Rewrite the entries below as a numbered list, omitting any blank lines.

(begin)

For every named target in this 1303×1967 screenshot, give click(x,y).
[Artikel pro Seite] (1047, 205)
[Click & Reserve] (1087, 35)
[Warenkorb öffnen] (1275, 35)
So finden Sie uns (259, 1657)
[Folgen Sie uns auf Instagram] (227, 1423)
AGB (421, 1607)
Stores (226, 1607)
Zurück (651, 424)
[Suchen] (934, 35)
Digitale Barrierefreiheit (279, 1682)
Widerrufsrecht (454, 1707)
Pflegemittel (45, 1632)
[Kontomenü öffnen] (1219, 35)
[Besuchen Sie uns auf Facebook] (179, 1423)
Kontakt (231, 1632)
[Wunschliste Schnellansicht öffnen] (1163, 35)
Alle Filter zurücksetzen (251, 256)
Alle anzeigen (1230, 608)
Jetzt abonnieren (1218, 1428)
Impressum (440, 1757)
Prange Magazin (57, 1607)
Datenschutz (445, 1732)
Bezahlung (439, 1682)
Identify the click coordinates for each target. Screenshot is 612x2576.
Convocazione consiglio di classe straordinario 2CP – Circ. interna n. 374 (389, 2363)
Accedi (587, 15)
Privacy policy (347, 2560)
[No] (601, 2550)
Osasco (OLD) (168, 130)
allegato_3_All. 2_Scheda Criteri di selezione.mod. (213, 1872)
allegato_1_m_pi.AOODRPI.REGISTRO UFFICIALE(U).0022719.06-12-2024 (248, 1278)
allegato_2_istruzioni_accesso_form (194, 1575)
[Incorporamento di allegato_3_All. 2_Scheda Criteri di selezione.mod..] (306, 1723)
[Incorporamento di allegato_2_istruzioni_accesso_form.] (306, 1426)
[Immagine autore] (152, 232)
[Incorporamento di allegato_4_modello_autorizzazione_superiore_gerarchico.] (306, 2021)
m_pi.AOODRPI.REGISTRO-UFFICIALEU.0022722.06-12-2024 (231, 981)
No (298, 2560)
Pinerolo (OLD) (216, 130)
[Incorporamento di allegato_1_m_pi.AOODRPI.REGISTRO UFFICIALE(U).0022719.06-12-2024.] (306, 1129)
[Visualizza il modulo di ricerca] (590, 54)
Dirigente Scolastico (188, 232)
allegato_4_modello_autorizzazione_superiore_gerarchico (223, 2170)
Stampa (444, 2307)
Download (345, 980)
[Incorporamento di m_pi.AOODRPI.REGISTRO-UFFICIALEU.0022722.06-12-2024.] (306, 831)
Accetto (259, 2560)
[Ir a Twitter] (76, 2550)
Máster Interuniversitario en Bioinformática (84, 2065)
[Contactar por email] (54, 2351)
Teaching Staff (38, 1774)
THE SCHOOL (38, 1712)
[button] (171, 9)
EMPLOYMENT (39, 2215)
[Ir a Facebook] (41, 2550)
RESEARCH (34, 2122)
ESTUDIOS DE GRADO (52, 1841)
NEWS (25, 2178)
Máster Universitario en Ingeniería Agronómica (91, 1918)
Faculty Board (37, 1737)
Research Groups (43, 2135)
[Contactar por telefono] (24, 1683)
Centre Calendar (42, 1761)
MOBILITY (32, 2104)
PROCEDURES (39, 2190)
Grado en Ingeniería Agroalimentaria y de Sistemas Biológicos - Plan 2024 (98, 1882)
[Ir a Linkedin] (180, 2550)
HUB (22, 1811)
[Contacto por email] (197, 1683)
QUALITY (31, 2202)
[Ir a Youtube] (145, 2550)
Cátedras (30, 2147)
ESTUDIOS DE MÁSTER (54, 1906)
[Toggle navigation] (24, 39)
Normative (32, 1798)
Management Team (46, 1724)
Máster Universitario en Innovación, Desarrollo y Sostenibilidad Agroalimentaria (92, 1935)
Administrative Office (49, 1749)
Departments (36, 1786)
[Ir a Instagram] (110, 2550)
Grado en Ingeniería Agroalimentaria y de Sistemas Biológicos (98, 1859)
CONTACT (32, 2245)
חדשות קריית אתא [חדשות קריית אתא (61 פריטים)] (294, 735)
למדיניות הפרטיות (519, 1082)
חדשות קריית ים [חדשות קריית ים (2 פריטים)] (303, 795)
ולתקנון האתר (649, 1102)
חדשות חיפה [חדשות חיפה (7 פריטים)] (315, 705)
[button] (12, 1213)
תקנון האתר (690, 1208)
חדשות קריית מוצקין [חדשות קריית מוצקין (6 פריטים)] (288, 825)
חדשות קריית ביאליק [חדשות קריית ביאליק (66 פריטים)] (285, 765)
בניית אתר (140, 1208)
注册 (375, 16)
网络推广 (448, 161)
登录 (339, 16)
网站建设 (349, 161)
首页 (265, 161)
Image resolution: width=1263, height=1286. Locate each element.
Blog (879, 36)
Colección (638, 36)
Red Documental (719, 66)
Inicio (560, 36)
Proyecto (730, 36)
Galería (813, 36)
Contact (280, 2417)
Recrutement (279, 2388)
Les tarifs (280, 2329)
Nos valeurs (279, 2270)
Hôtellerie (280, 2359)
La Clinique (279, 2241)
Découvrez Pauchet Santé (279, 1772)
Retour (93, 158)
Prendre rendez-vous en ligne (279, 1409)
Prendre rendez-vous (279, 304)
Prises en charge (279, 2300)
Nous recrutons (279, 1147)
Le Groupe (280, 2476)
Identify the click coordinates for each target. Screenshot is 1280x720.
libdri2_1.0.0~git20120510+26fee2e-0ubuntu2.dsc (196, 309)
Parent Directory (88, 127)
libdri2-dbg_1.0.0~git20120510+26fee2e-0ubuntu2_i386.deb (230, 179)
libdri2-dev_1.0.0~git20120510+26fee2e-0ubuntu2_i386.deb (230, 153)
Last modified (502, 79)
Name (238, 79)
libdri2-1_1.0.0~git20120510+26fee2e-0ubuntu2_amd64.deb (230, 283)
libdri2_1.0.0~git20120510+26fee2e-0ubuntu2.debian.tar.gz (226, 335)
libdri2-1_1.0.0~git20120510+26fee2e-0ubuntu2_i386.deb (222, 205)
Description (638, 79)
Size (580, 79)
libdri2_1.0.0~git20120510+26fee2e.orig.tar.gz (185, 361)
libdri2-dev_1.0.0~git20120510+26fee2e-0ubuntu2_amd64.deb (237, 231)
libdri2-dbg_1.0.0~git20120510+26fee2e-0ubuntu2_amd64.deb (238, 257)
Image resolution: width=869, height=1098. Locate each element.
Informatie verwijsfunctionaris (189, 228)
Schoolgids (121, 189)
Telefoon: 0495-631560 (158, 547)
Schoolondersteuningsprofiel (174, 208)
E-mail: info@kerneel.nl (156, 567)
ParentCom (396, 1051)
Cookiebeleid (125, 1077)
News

(end)

• ANSWER BELOW:
1. For every named target in this 1303×1967 screenshot, give click(x,y).
2. [Artikel pro Seite] (1047, 205)
3. [Click & Reserve] (1087, 35)
4. [Warenkorb öffnen] (1275, 35)
5. So finden Sie uns (259, 1657)
6. [Folgen Sie uns auf Instagram] (227, 1423)
7. AGB (421, 1607)
8. Stores (226, 1607)
9. Zurück (651, 424)
10. [Suchen] (934, 35)
11. Digitale Barrierefreiheit (279, 1682)
12. Widerrufsrecht (454, 1707)
13. Pflegemittel (45, 1632)
14. [Kontomenü öffnen] (1219, 35)
15. [Besuchen Sie uns auf Facebook] (179, 1423)
16. Kontakt (231, 1632)
17. [Wunschliste Schnellansicht öffnen] (1163, 35)
18. Alle Filter zurücksetzen (251, 256)
19. Alle anzeigen (1230, 608)
20. Jetzt abonnieren (1218, 1428)
21. Impressum (440, 1757)
22. Prange Magazin (57, 1607)
23. Datenschutz (445, 1732)
24. Bezahlung (439, 1682)
25. Identify the click coordinates for each target. Screenshot is 612x2576.
26. Convocazione consiglio di classe straordinario 2CP – Circ. interna n. 374 (389, 2363)
27. Accedi (587, 15)
28. Privacy policy (347, 2560)
29. [No] (601, 2550)
30. Osasco (OLD) (168, 130)
31. allegato_3_All. 2_Scheda Criteri di selezione.mod. (213, 1872)
32. allegato_1_m_pi.AOODRPI.REGISTRO UFFICIALE(U).0022719.06-12-2024 (248, 1278)
33. allegato_2_istruzioni_accesso_form (194, 1575)
34. [Incorporamento di allegato_3_All. 2_Scheda Criteri di selezione.mod..] (306, 1723)
35. [Incorporamento di allegato_2_istruzioni_accesso_form.] (306, 1426)
36. [Immagine autore] (152, 232)
37. [Incorporamento di allegato_4_modello_autorizzazione_superiore_gerarchico.] (306, 2021)
38. m_pi.AOODRPI.REGISTRO-UFFICIALEU.0022722.06-12-2024 (231, 981)
39. No (298, 2560)
40. Pinerolo (OLD) (216, 130)
41. [Incorporamento di allegato_1_m_pi.AOODRPI.REGISTRO UFFICIALE(U).0022719.06-12-2024.] (306, 1129)
42. [Visualizza il modulo di ricerca] (590, 54)
43. Dirigente Scolastico (188, 232)
44. allegato_4_modello_autorizzazione_superiore_gerarchico (223, 2170)
45. Stampa (444, 2307)
46. Download (345, 980)
47. [Incorporamento di m_pi.AOODRPI.REGISTRO-UFFICIALEU.0022722.06-12-2024.] (306, 831)
48. Accetto (259, 2560)
49. [Ir a Twitter] (76, 2550)
50. Máster Interuniversitario en Bioinformática (84, 2065)
51. [Contactar por email] (54, 2351)
52. Teaching Staff (38, 1774)
53. THE SCHOOL (38, 1712)
54. [button] (171, 9)
55. EMPLOYMENT (39, 2215)
56. [Ir a Facebook] (41, 2550)
57. RESEARCH (34, 2122)
58. ESTUDIOS DE GRADO (52, 1841)
59. NEWS (25, 2178)
60. Máster Universitario en Ingeniería Agronómica (91, 1918)
61. Faculty Board (37, 1737)
62. Research Groups (43, 2135)
63. [Contactar por telefono] (24, 1683)
64. Centre Calendar (42, 1761)
65. MOBILITY (32, 2104)
66. PROCEDURES (39, 2190)
67. Grado en Ingeniería Agroalimentaria y de Sistemas Biológicos - Plan 2024 (98, 1882)
68. [Ir a Linkedin] (180, 2550)
69. HUB (22, 1811)
70. [Contacto por email] (197, 1683)
71. QUALITY (31, 2202)
72. [Ir a Youtube] (145, 2550)
73. Cátedras (30, 2147)
74. ESTUDIOS DE MÁSTER (54, 1906)
75. [Toggle navigation] (24, 39)
76. Normative (32, 1798)
77. Management Team (46, 1724)
78. Máster Universitario en Innovación, Desarrollo y Sostenibilidad Agroalimentaria (92, 1935)
79. Administrative Office (49, 1749)
80. Departments (36, 1786)
81. [Ir a Instagram] (110, 2550)
82. Grado en Ingeniería Agroalimentaria y de Sistemas Biológicos (98, 1859)
83. CONTACT (32, 2245)
84. חדשות קריית אתא [חדשות קריית אתא (61 פריטים)] (294, 735)
85. למדיניות הפרטיות (519, 1082)
86. חדשות קריית ים [חדשות קריית ים (2 פריטים)] (303, 795)
87. ולתקנון האתר (649, 1102)
88. חדשות חיפה [חדשות חיפה (7 פריטים)] (315, 705)
89. [button] (12, 1213)
90. תקנון האתר (690, 1208)
91. חדשות קריית מוצקין [חדשות קריית מוצקין (6 פריטים)] (288, 825)
92. חדשות קריית ביאליק [חדשות קריית ביאליק (66 פריטים)] (285, 765)
93. בניית אתר (140, 1208)
94. 注册 (375, 16)
95. 网络推广 (448, 161)
96. 登录 (339, 16)
97. 网站建设 (349, 161)
98. 首页 (265, 161)
99. Image resolution: width=1263, height=1286. Locate each element.
100. Blog (879, 36)
101. Colección (638, 36)
102. Red Documental (719, 66)
103. Inicio (560, 36)
104. Proyecto (730, 36)
105. Galería (813, 36)
106. Contact (280, 2417)
107. Recrutement (279, 2388)
108. Les tarifs (280, 2329)
109. Nos valeurs (279, 2270)
110. Hôtellerie (280, 2359)
111. La Clinique (279, 2241)
112. Découvrez Pauchet Santé (279, 1772)
113. Retour (93, 158)
114. Prendre rendez-vous en ligne (279, 1409)
115. Prendre rendez-vous (279, 304)
116. Prises en charge (279, 2300)
117. Nous recrutons (279, 1147)
118. Le Groupe (280, 2476)
119. Identify the click coordinates for each target. Screenshot is 1280x720.
120. libdri2_1.0.0~git20120510+26fee2e-0ubuntu2.dsc (196, 309)
121. Parent Directory (88, 127)
122. libdri2-dbg_1.0.0~git20120510+26fee2e-0ubuntu2_i386.deb (230, 179)
123. libdri2-dev_1.0.0~git20120510+26fee2e-0ubuntu2_i386.deb (230, 153)
124. Last modified (502, 79)
125. Name (238, 79)
126. libdri2-1_1.0.0~git20120510+26fee2e-0ubuntu2_amd64.deb (230, 283)
127. libdri2_1.0.0~git20120510+26fee2e-0ubuntu2.debian.tar.gz (226, 335)
128. libdri2-1_1.0.0~git20120510+26fee2e-0ubuntu2_i386.deb (222, 205)
129. Description (638, 79)
130. Size (580, 79)
131. libdri2_1.0.0~git20120510+26fee2e.orig.tar.gz (185, 361)
132. libdri2-dev_1.0.0~git20120510+26fee2e-0ubuntu2_amd64.deb (237, 231)
133. libdri2-dbg_1.0.0~git20120510+26fee2e-0ubuntu2_amd64.deb (238, 257)
134. Image resolution: width=869, height=1098. Locate each element.
135. Informatie verwijsfunctionaris (189, 228)
136. Schoolgids (121, 189)
137. Telefoon: 0495-631560 (158, 547)
138. Schoolondersteuningsprofiel (174, 208)
139. E-mail: info@kerneel.nl (156, 567)
140. ParentCom (396, 1051)
141. Cookiebeleid (125, 1077)
142. News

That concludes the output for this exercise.